Judicial oaths require that judges rule on the law, putting their personal feelings aside.  Indeed, judges’ personal opinions are presumed to be non-factors in judicial decision making as judges are charged to uphold the letter of the law regardless of their personal beliefs. The decision in Matter of the Estate of Durcan is a case in point.

Before the Surrogate’s Court, New York County was a petition by James Durcan (“James”), the administrator of the decedent’s estate, seeking the turnover of certain IRA proceeds.   In Durcan, Joan Durcan (the “Decedent”), was survived by two siblings, her brother James, and her sister Mary Anney Cunney (“Cunney”). Following Decedent’s death, Merrill Lynch & Co., Inc. (“Merrill Lynch”) distributed the proceeds of four IRA accounts (“Accounts”) owned by Decedent to Cunney.   Shortly thereafter, James petitioned for the turnover of the Account proceeds, claiming that they belonged to Decedent’s estate (the “Estate”).

The Accounts were created by the Decedent in 2002, designating Cunney as the sole beneficiary. In 2014, Decedent sought to have the Accounts transferred from Merrill Lynch to Morgan Stanley. To effectuate the transfer Morgan Stanley sent Decedent certain transfer forms, which she completed and sent back, once again designating Cunney as her one hundred (100%) beneficiary.   Shortly thereafter, additional transfer forms were sent to Decedent, including an IRA Adoption Agreement. The Adoption Agreement included a provision for designating a beneficiary for the new accounts. At his deposition, the Decedent’s financial advisor testified that when discussing the forms with the Decedent, she reiterated her desire to designate Cunney as the sole beneficiary. Decedent died unexpectedly a few days later. Critically, the second set of documents sent by Morgan Stanley, including the beneficiary designations contained in the Adoption Agreement, were neither received by Morgan Stanley nor found among Decedent’s papers. Following Decedent’s death, Morgan Stanley transferred the proceeds of the IRAs, valued at approximately $2 million, to Cunney, as Morgan Stanley recognized Cunney as the beneficiary on the basis of the information provided by Decedent.

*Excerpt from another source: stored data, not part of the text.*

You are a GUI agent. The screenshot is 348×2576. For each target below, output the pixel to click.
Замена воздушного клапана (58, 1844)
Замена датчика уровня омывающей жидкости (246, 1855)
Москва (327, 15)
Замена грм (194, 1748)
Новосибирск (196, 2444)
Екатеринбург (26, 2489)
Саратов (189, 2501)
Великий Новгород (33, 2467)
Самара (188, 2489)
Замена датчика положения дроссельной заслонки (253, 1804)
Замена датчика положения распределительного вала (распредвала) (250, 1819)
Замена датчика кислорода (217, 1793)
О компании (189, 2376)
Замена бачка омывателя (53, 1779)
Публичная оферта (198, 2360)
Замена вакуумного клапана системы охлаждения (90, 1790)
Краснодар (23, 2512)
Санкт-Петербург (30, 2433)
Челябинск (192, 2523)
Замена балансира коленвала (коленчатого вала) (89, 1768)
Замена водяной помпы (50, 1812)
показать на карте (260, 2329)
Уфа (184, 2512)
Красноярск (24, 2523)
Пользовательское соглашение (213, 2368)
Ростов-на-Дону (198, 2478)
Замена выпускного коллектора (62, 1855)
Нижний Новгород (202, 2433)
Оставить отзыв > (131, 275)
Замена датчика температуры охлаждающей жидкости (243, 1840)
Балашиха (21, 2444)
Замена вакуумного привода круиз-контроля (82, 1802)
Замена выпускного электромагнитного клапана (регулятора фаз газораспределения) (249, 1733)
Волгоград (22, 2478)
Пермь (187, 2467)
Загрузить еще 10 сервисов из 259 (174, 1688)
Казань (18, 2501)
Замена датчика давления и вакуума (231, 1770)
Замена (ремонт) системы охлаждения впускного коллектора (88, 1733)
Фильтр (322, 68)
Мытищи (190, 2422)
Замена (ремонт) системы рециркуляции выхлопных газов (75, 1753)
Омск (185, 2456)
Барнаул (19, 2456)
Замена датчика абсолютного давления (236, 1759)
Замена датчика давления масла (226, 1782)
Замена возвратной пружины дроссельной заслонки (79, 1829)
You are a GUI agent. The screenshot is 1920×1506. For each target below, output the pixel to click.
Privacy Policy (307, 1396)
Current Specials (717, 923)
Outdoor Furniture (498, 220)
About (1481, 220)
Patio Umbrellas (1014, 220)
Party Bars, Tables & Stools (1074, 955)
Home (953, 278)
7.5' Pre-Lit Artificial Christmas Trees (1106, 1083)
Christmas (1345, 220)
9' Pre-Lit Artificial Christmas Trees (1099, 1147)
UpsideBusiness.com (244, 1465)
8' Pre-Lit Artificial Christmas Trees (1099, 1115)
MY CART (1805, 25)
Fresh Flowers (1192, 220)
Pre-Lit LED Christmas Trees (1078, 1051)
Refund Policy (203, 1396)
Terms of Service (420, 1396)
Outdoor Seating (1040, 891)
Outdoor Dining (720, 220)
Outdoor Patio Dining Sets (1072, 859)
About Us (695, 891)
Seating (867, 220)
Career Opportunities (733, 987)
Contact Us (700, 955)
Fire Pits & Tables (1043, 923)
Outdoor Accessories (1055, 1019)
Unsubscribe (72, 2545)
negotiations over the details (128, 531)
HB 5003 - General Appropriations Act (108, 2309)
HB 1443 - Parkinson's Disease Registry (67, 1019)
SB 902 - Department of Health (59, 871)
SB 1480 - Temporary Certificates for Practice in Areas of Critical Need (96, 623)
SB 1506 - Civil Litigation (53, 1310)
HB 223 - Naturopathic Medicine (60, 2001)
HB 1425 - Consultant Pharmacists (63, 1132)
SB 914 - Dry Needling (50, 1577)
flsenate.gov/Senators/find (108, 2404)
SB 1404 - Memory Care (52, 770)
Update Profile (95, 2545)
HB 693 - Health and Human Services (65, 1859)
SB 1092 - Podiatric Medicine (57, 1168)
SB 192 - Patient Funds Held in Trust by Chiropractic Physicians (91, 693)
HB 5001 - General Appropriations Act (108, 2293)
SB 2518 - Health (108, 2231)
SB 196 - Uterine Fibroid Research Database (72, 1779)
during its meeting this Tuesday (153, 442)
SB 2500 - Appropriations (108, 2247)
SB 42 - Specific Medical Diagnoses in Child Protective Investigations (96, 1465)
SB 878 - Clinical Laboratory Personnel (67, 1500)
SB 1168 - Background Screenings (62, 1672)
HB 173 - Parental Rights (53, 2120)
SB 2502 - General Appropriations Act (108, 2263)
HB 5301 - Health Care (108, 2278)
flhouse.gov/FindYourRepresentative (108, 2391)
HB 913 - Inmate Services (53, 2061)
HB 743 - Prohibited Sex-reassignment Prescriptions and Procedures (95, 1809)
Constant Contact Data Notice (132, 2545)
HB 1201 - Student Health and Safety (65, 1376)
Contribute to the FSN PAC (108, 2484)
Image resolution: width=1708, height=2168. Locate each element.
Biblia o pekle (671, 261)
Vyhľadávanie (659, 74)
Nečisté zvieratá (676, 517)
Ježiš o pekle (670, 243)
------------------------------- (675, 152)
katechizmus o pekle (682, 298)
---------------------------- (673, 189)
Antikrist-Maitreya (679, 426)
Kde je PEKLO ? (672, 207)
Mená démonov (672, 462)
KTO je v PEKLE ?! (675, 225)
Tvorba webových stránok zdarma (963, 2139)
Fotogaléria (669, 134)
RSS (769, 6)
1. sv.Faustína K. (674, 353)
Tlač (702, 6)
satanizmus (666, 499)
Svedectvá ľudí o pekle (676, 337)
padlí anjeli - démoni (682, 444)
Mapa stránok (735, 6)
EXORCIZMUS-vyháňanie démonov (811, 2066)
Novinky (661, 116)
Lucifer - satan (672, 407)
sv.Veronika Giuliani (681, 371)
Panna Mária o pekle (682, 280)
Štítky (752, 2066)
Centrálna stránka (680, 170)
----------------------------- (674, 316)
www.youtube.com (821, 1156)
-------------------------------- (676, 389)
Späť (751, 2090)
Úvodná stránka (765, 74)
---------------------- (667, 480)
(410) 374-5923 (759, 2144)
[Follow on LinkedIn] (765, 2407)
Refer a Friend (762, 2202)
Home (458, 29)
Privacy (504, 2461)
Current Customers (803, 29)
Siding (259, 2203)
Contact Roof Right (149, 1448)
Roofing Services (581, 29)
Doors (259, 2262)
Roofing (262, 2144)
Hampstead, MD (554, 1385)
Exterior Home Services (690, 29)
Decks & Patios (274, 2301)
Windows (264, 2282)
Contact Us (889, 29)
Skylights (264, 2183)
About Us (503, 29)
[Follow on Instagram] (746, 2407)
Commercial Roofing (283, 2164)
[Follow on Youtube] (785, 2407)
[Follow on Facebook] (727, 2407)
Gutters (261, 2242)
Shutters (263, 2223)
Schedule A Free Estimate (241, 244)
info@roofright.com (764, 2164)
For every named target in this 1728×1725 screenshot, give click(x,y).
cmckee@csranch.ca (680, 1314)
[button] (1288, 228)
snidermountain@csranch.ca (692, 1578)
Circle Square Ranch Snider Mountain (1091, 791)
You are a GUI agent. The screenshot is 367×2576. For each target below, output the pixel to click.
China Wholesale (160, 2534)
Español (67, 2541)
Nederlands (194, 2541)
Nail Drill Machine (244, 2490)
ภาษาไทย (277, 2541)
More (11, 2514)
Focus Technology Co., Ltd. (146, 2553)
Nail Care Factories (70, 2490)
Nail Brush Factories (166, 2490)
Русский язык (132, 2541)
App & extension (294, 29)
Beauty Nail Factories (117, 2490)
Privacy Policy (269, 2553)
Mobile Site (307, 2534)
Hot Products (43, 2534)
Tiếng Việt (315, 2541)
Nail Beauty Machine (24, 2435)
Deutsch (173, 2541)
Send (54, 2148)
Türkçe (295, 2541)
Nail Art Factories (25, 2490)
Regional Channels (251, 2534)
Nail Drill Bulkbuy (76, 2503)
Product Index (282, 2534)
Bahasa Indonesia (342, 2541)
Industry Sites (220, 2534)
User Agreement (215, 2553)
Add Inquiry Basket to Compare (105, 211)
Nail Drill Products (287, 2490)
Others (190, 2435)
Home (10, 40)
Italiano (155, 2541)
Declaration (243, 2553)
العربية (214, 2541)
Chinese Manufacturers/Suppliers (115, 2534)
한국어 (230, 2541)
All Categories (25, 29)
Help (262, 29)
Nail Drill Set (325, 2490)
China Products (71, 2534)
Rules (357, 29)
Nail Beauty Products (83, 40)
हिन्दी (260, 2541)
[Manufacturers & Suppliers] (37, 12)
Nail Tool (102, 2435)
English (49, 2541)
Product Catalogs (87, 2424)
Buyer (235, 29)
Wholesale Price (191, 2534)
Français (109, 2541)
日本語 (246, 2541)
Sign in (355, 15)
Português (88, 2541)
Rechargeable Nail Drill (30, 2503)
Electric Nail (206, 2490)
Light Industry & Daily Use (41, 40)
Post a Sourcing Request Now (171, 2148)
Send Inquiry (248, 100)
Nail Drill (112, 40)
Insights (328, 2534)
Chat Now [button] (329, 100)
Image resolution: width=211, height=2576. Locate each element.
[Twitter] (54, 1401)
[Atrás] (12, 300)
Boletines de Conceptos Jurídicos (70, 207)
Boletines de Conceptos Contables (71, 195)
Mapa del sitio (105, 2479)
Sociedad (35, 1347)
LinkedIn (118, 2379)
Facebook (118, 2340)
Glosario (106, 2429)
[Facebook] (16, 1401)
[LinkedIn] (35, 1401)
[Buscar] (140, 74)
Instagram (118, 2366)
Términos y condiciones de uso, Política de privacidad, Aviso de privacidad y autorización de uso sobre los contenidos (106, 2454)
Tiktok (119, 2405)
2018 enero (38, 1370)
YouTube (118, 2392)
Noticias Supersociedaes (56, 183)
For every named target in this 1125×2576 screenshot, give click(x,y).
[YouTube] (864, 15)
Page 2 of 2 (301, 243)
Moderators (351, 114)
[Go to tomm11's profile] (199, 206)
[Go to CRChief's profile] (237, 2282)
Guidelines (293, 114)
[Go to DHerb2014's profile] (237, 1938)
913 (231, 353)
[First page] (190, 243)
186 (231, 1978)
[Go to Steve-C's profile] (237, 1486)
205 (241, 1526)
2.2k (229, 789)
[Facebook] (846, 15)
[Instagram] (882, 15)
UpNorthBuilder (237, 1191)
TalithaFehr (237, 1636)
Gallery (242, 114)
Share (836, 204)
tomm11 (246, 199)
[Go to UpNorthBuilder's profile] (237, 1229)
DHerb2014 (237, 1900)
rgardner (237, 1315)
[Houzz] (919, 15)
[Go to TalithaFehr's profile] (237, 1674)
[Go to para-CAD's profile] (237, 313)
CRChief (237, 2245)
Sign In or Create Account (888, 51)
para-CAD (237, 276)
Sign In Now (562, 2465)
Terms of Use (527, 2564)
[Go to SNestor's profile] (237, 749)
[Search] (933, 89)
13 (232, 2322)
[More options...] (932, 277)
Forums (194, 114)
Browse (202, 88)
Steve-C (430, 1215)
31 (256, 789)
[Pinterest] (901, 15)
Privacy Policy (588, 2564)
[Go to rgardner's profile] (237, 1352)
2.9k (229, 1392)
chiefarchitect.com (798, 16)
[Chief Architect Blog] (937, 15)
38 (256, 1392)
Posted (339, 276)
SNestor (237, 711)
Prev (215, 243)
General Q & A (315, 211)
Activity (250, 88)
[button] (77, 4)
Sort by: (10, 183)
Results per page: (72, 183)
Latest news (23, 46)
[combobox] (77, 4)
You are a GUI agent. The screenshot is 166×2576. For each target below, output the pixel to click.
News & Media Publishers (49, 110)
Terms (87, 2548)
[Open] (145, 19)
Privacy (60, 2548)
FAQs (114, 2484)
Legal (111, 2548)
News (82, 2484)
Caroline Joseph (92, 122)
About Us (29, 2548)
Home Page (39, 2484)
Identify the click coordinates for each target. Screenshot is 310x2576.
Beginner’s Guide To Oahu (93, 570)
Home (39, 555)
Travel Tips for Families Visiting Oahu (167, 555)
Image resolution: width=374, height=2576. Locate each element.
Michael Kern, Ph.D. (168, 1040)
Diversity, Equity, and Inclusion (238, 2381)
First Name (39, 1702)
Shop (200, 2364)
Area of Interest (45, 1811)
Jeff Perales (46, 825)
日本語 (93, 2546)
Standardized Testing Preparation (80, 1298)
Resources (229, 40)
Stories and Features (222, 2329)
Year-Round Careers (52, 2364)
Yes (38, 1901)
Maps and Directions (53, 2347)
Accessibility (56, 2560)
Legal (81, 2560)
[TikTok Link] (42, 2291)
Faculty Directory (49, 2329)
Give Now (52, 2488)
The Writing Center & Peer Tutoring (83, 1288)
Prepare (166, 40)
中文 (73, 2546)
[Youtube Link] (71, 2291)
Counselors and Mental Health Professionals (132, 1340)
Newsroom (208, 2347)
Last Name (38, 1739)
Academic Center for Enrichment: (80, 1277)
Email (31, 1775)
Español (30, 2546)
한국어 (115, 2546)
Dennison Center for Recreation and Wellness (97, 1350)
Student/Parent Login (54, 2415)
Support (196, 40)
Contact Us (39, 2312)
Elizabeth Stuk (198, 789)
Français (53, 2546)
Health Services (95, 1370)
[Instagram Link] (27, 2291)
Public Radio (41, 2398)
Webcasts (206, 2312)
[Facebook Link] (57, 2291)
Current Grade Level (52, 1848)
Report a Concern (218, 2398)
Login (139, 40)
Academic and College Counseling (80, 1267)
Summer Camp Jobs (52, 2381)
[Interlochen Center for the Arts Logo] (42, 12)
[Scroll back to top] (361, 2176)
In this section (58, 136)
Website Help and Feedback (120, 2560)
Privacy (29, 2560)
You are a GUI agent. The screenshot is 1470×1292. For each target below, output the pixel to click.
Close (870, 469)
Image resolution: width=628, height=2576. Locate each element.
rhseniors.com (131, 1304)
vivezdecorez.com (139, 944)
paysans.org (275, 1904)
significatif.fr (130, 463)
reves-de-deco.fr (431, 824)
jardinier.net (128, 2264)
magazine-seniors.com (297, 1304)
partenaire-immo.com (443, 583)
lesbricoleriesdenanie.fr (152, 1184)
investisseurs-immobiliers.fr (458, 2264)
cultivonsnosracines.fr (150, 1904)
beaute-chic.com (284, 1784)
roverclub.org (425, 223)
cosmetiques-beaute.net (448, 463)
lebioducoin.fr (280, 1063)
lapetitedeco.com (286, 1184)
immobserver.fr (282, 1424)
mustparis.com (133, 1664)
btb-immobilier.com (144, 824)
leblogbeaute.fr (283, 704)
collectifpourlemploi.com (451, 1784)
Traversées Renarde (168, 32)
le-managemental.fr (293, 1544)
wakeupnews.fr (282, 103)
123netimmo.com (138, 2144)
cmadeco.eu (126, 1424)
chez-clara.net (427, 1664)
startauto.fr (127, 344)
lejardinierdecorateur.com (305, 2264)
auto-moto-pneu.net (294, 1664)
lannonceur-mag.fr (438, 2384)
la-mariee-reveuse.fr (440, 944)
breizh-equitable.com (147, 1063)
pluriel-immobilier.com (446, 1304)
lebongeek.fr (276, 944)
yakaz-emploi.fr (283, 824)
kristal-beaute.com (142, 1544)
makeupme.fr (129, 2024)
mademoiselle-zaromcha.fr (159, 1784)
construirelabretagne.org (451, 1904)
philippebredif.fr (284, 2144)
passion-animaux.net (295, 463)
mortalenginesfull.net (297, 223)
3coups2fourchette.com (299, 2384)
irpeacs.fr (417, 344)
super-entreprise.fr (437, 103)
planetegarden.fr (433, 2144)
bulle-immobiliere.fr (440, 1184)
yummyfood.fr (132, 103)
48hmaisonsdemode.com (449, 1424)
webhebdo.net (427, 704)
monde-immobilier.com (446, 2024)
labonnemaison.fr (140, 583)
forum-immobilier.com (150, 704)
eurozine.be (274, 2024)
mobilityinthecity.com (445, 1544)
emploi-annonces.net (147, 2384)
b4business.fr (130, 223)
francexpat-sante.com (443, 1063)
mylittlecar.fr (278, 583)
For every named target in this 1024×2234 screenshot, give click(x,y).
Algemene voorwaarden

Relying on EPTL 13-3.2 (e), James argued that Decedent failed to execute a valid beneficiary designation for her IRAs after the new accounts were opened at Morgan Stanley and, therefore, that the proceeds of each of the accounts should be paid to Decedent’s estate to be distributed among her intestate distributees. Section 13-3.2 specifically requires that a beneficiary designation be made in a writing signed by the person making the designation (id.). The Morgan Stanley transfer documents failed to comply with this requirement.  In her own motion and in opposition to James’s motion, Cunney asked the court to apply the equitable doctrine of substantial compliance and determine that Morgan Stanley’s decision to waive its right to require strict compliance with the beneficiary designation provisions of its IRA Plan should not be disturbed (Durcan, at 4). Surrogate Mella ruled in James’s favor, and directed Cunney and Morgan Stanley to turn over to James, as administrator of Decedent’s estate, the proceeds of the IRAs (id. at 8).

The result in Durcan exemplifies the longstanding belief that it is a judge’s duty to set aside one’s personal feelings so that he or she can blindly administer justice according to the letter of the law. Judges take oaths to uphold the law, regardless of personal beliefs. Faced with this onerous burden, Surrogate Mella “reluctantly conclude[d] that compliance with the statutory requirement that a beneficiary designation be in writing and signed by the designator may not be disregarded  As explained by the Court of Appeals in McCarthy, such requirement is critical to serve the essential goal of preventing the courts and parties from speculating regarding the wishes of the deceased” (id. at 7).